Appeal from the Circuit Court of Cook County; the Hon. Arthur
L. Dunne, Judge, presiding.
PRESIDING JUSTICE RIZZI DELIVERED THE OPINION OF THE COURT:
Plaintiff, Rubenstein Lumber Company, sought a declaratory judgment that defendant, Aetna Life and Casualty Company, must defend and indemnify plaintiff in an action for retaliatory discharge brought against plaintiff by a former employee who had filed a claim under the Workers' Compensation Act (Ill. Rev. Stat. 1983, ch. 48, par. 138.1 et seq.). The court entered summary judgment in favor of defendant, and plaintiff appeals. We affirm.
The facts of this case are undisputed.

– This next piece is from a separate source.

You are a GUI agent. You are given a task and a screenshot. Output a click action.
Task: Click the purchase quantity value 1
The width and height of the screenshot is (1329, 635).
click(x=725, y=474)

On March 23, 1979, one of plaintiff's employees, who sustained accidental injuries arising out of and in the course of his employment, filed an application for adjustment of claim with the Industrial Commission. This employee subsequently filed a complaint against plaintiff alleging that he was discharged in retaliation for filing a workers' compensation claim. Retaliatory terminations are prohibited by the Workers' Compensation Act, which provides that "[i]t shall be unlawful for any employer * * * to discharge or to threaten to discharge, or to refuse to rehire or recall to active service in a suitable capacity an employee because of the exercise of his rights or remedies granted to him by this Act." Ill. Rev. Stat. 1979, ch. 48, par. 138.4(h).

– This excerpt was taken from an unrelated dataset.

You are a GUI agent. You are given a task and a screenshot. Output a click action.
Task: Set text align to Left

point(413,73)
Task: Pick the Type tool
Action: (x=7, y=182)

From July 1, 1978, to July 1, 1980, plaintiff paid premiums to defendant for a "Workmen's Compensation and Employers' Liability Policy." Under the policy, defendant agreed "[t]o pay promptly when due all compensation and other benefits required of the Insured by the workmen's compensation law" and to "defend any proceeding against the Insured seeking such benefits * * *."
The issue here is whether, under the terms of the insurance policy, defendant is required to defend and indemnify plaintiff in the retaliatory discharge action. Plaintiff contends that the retaliatory discharge action, though a common law action, arises out of the Workers' Compensation Act and is therefore a proceeding within the meaning of the policy. Plaintiff further contends that the retaliatory discharge action seeks compensatory damages which constitute compensation within the meaning of the policy. We reject plaintiff's arguments.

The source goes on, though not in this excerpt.